Todos esses casos têm ainda em comum o fato de jamais terem sido elucidados pela Justiça. Além disso, houve roubo ou destruição de evidências em todos eles –e até, em alguns, testemunhas mortas de causas não naturais e bastante suspeitas. Ou seja: farto material para o imaginário nacional.

O guarda que vigiava o cemitério de Chacarita (onde Perón estava enterrado) e uma mulher que havia reportado a presença de homens perto do túmulo próximo à hora da profanação apareceram mortos –as causas não foram divulgadas pelas autoridades.

Depois, o próprio juiz que investigava o caso foi vítima de um acidente fatal de carro. O veículo caiu de um penhasco numa curva de uma estrada no sul da Argentina.

PROFANAÇÃO

Uma nova edição do livro "La Profanación", do jornalista Claudio Negrete, acaba de ser lançada, com evidências mais recentes. Se não elucida de todo o mistério, ao menos elimina as hipóteses mais esotéricas –defendidas então pela viúva do general, Isabelita Perón, que hoje vive reclusa em Madri. Outras caducaram ao longo da nova investigação, aberta em 1994.

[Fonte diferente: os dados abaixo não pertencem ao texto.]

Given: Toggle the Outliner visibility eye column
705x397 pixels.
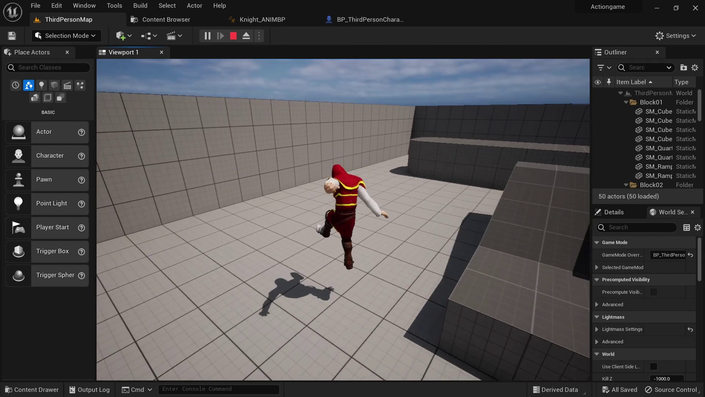Looking at the screenshot, I should pyautogui.click(x=598, y=82).
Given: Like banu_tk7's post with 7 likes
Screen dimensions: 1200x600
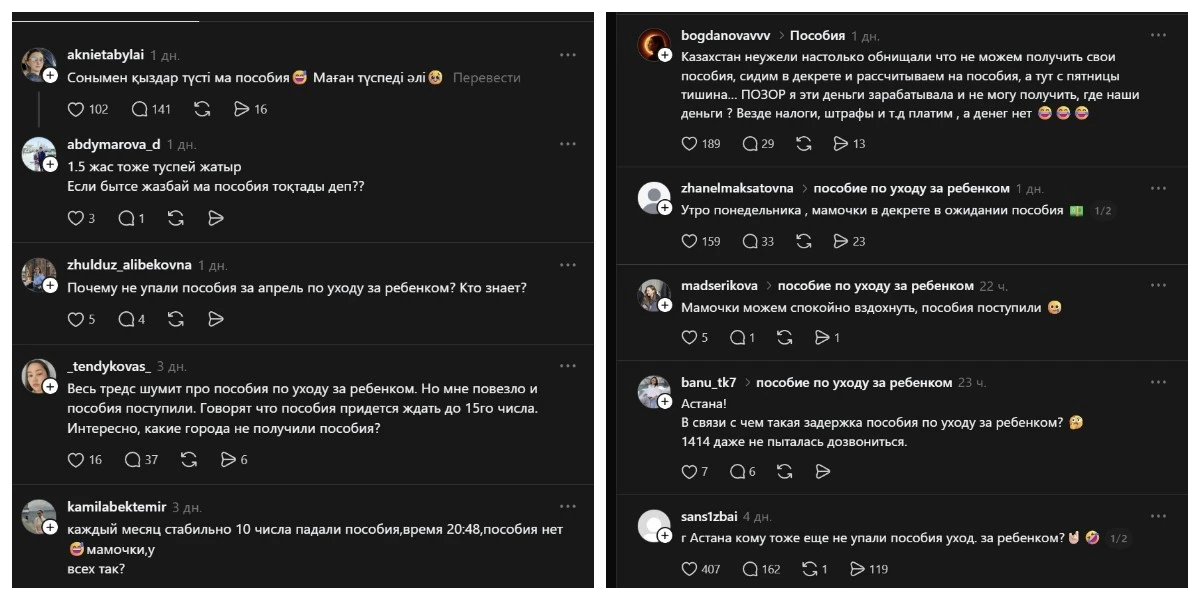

Segundo o autor do livro e especialistas no caso, a causa mais provável para o roubo das mãos seria política. Teria sido uma forma de intimidar os peronistas, que, durante o governo de Raúl Alfonsín (1927-2009), do partido rival (União Cívica Radical), reorganizavam-se para voltar ao poder.

Mas o que alimenta o imaginário popular a cada aniversário do evento é menos a razão do crime do que os detalhes de sua execução e as perguntas que ficaram no ar. Quem se atreveu a profanar a sepultura de Perón? Como realizaram os cortes em seu corpo? Por que levar justamente as mãos? E, afinal, o que foi feito delas?

SYLVIA COLOMBO, 45, é correspondente da Folha em Buenos Aires.